Exercise goal: Word for word, copy the line containing "Task: Click the arrow icon in 身高 select" and each line after it in the records below, ending with the last line.

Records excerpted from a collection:

- - -

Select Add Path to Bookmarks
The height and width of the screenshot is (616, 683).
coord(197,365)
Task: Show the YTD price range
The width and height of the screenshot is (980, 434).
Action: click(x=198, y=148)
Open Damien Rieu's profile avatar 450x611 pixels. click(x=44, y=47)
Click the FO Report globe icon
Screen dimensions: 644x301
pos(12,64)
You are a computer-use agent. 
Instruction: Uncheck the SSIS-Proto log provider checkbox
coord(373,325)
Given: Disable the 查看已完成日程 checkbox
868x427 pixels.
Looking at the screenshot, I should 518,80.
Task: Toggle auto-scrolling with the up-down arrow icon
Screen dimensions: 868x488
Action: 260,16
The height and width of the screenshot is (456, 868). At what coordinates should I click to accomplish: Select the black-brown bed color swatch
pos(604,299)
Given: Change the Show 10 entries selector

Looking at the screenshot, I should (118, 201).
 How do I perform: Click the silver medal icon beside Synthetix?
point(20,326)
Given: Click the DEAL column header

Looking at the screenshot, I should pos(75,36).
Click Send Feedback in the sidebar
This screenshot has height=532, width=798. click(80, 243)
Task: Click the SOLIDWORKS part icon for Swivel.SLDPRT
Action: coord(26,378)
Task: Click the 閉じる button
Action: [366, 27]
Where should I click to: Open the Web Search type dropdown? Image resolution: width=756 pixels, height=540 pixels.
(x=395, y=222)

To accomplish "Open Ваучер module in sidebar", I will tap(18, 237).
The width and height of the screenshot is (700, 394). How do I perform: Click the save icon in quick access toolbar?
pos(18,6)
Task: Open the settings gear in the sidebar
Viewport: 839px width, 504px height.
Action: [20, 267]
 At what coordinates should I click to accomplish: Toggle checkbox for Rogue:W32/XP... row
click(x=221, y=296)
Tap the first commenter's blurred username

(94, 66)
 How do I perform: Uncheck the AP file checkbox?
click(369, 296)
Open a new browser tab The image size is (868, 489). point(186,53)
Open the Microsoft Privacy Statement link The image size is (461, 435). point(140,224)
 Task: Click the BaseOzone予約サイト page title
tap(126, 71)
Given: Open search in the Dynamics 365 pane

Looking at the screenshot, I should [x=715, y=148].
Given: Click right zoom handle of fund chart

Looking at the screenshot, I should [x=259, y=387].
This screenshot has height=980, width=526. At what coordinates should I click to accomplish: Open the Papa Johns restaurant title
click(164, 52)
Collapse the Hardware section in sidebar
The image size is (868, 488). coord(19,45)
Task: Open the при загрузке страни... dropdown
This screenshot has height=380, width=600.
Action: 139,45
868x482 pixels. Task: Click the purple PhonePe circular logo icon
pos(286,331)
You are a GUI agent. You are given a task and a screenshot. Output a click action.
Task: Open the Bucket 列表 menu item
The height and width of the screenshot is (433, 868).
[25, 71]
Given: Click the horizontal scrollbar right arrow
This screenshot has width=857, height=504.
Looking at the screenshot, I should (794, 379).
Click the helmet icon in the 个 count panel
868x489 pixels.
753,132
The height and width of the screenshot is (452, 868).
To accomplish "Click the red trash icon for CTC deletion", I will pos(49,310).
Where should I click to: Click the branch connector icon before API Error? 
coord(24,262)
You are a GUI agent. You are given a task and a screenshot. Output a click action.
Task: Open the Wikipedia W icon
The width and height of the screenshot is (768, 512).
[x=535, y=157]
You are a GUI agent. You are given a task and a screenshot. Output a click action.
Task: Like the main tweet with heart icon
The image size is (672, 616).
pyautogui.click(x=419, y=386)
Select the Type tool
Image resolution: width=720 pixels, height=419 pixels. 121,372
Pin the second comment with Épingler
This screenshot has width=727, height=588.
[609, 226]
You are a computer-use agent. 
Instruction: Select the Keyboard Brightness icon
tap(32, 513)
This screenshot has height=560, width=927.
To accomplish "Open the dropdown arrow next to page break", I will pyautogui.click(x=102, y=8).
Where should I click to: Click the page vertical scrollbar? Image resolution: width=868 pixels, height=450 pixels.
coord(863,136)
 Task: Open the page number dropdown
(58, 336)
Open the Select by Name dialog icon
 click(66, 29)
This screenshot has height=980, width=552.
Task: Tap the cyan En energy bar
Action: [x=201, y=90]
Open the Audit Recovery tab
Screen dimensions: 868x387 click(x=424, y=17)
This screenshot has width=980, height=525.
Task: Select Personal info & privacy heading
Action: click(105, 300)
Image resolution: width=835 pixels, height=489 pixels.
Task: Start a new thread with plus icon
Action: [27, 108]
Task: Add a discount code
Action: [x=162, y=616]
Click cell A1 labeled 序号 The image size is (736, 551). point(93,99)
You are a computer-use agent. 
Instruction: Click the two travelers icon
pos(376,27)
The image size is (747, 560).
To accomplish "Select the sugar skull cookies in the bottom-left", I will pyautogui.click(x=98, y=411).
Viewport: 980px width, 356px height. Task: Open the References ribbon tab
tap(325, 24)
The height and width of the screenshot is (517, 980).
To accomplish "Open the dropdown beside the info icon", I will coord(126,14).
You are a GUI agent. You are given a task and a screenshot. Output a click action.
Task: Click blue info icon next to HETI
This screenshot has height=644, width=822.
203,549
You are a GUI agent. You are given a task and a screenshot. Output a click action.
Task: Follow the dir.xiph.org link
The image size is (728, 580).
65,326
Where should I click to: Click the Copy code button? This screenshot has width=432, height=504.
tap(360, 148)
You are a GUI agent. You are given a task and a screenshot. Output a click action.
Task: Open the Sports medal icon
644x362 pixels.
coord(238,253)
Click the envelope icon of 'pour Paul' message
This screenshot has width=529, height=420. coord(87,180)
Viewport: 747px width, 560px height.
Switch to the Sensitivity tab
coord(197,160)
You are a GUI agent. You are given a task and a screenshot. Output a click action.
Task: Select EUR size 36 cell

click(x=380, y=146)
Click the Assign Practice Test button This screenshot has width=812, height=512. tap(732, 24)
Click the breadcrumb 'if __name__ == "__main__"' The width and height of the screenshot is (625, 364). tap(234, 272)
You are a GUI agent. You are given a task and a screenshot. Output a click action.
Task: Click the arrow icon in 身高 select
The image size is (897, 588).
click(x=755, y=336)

- - -

Output of the task:
Task: Click the arrow icon in 身高 select
The image size is (897, 588).
click(x=755, y=336)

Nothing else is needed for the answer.